If you have a frail elderly loved-one who’s in their 90’s, don’t think for a second that a strength training program would be futile.
Or maybe you, the reader of this post, is 90+ and feeling pretty frail lately, and wondering if it would be worth your while to start lifting weights.
The human body is designed to quickly adapt to a new stimulus. This includes very old and weak bodies.
People as old as 90 or even 95, who’ve never trained with weights, who are very frail, can actually make gains with resistance workouts.
A paper in the Journal of the American Medical Association details a study by Maria Fiatarone, MD, that endorses weightlifting for the frail elderly – even in their 90’s.
When people hear the terms “weightlifting” or “lifting weights,” they may conjure up images of big burly young men hoisting giant dumbbells over their heads.

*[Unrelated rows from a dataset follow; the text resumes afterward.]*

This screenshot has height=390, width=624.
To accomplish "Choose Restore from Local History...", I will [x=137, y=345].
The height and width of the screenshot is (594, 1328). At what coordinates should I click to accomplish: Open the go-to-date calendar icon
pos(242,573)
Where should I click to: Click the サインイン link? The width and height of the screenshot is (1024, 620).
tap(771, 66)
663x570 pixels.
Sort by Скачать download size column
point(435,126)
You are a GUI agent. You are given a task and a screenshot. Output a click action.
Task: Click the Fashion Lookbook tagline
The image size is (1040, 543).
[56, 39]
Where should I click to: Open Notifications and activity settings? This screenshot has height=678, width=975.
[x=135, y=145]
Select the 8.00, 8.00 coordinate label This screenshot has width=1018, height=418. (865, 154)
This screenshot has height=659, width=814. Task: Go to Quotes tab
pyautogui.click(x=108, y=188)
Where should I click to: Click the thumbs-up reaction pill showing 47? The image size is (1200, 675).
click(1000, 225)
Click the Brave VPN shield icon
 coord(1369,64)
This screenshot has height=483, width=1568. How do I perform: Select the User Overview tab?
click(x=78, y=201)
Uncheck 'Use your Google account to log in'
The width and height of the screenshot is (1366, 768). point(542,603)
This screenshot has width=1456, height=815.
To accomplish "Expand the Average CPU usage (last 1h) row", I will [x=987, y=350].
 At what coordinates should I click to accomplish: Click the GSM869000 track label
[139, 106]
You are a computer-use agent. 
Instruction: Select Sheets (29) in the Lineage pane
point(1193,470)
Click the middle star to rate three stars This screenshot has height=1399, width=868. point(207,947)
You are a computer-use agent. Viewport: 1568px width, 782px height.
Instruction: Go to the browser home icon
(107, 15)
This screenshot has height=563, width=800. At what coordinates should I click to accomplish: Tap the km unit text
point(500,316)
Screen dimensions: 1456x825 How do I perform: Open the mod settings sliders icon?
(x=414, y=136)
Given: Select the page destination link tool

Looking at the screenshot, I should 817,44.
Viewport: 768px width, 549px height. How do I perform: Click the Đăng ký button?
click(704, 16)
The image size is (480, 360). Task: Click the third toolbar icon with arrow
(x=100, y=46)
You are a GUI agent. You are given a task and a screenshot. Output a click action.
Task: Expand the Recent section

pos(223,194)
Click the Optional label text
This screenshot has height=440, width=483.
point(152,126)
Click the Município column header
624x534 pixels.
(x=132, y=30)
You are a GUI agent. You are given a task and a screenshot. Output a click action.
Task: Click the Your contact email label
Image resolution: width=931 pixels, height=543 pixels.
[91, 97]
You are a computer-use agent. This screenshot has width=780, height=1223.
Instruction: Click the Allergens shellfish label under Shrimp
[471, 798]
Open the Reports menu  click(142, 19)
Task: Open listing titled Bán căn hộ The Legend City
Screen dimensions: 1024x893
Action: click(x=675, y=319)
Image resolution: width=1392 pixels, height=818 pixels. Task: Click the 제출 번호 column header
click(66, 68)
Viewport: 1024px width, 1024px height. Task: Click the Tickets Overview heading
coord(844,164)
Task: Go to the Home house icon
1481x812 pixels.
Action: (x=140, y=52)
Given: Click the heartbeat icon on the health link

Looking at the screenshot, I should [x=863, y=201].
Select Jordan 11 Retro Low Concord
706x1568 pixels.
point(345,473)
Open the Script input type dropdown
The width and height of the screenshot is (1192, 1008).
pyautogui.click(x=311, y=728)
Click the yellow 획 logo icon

But call it what you will – resistance exercise, strength training, etc., but it all boils down to the same thing:
If a demand is imposed on the bones, muscles and joints, this will force them to adapt – to become stronger.
“We sought to characterize the muscle weakness of the very old and its reversibility through strength training,” says the JAMA paper.
“Ten frail, institutionalized volunteers aged 90 ± 1 years undertook eight weeks of high-intensity resistance training.”
The concept of high intensity varies, depending on who is talking about it. Plus, it’s a relative concept.
In other words, what’s an intense routine with little dumbbells for a frail 90 year old may actually be a warmup to another 90 year old who’s been lifting weights for five years.
“We conclude that high-resistance weight training leads to significant gains in muscle strength, size, and functional mobility among frail residents of nursing homes up to 96 years of age,” says the paper.
Before a frail elderly person begins resistance training, one must make sure that they do not have any conditions that contraindicate certain motions.
For example, the surgeon who performed a knee replacement on that individual may not want the patient to use leg extension equipment.
Someone with spinal stenosis may be told by their doctor to avoid exercises involving spinal extension.
But since there are so many ways to train with resistance, a person will be able to work around medical restrictions.
Even someone who’s confined to a wheelchair can still do upper body workouts.
Someone with severe pain in both shoulders can do pulling movements – pulling resistance towards them from a horizontal or above-head anchor point – while avoiding overhead and chest pressing motions that aggravate their shoulders.
The big picture is that, unless someone is bedridden and can’t move their arms due to a neurological illness, injury or some other medical condition that renders them with profound weakness, any body will benefit from strength training.
As a former personal trainer, I recommend the following very “functional” exercises for frail elderly people.
Again, the regimen needs to be tailored to that person’s individual medical situation, but even a 90-something person with peripheral neuropathy, or peripheral edema, or peripheral arterial disease, or venous insufficiency may be able to make impressive progress with the deadlift – my first choice for the best functional exercise.
You stand in one spot and simply pick a barbell off the floor, then lower it with control.
- Feet remain planted; no balancing act.
- No turning around, no confusing dance steps or awkward unnatural positions.
Other highly functional strength training moves for the frail elderly in their 90’s include the leg press, chair squat, kettlebell swing, standing overhead press and seated row.
Start out with very light weights. In fact, some individuals may find that simply raising their hands over their head for 15 repetitions is quite tiring.
So if necessary, start out with just body weight. This includes the kettlebell swing – without the kettlebell.
As the person gets stronger, introduce weight. For example, once 12 reps of chair squatting are no longer challenging, have the individual hold a two or three pound weight to their chest with both hands throughout the set.
Below are more resistance exercises for weak elderly people. These have a functional component, meaning, the movement has a carryover to the activities of daily living, and will thus make the tasks of daily living easier.
Strength gains can be made with a once per week session, but for faster gains, a person in their 90’s should train twice a week.